I really don't understand the obsession with "mechanisms" as a strict basis for adopting a scientific theory. We have touched on this is prior posts, but I don't think it was given enough emphasis.

Newton's "law of gravity" was strictly descriptive and mathematical in formulation. It proposed, and indeed Newton explicitly refused to propose, a "mechanism" for this mysterious "action at a distance."

No such mechanism has yet been found, so far as I know, although many hypothetical ones have been proposed. Yet the "law of gravity" was almost-univerally recognized as scientific theory at its best.

What gives with the assertion that, unless a mechanism is proposed, a hypothesis in "non-scientific," anyway?

Anonymous said...

Edit: Meant to say "It proposed NO, and indeed Newton explicitly refused to propose, a "mechanism" for this mysterious "action at a distance."

Anonymous said...

One Brow said: "The absence of any detectable mechanism for the transfer from soma cells to germ cells in a non-random fashion is hardly "intuitive".

Wiesmann was not dealing in "mechanisms," just theoretical speculation.
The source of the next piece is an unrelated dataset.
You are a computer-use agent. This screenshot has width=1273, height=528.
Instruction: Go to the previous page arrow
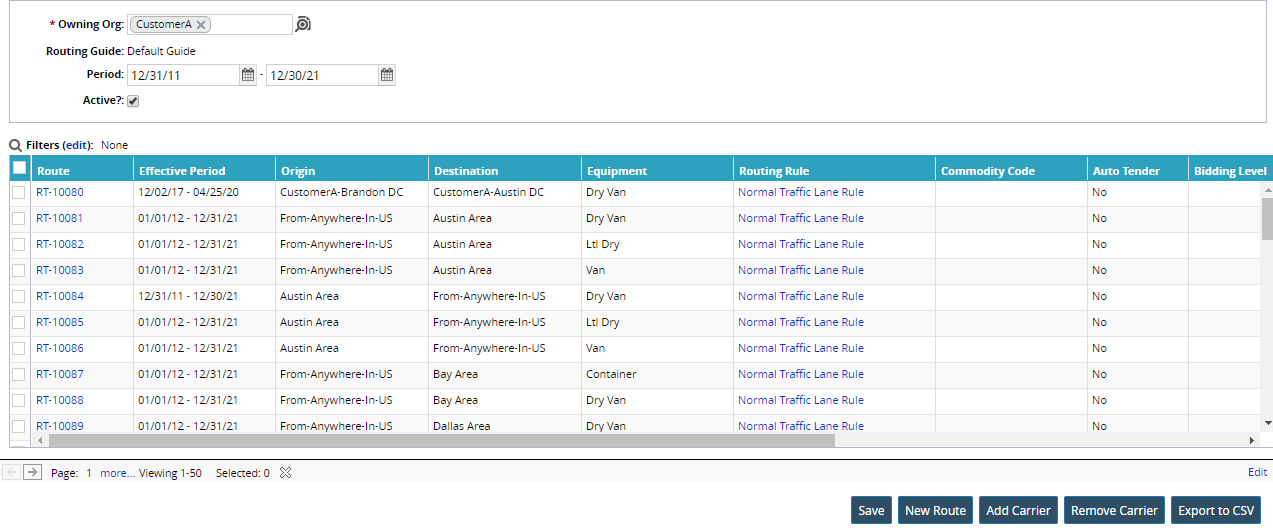pos(12,473)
At the time, no one making any claims about the nature of genetics and inheritance (including claims about "random mutations") had a mechanistic basis for their claims.

As it turns out many of Weismann's premises about the "immortal" germ cells were also inconsistent with darwinsim, and just plain wrong, as it turns out. For example:

"In fact, Weismann was quite wrong about heredity in most respects. All cells in
fact contain the material of heredity, DNA. Germ cells can sometimes be produced from
somatic cells, even after an animal is neutered. Plants can reproduce new individuals from nearly any part—there is little or no sequestering of independent germ cells. Bacteria can incorporate hereditary material from the environment that is reproduced in
subsequent generations. Despite all this, the implication of Weismann’s germ/soma distinction wasgradually incorporated into the Darwinian program’s protective belt."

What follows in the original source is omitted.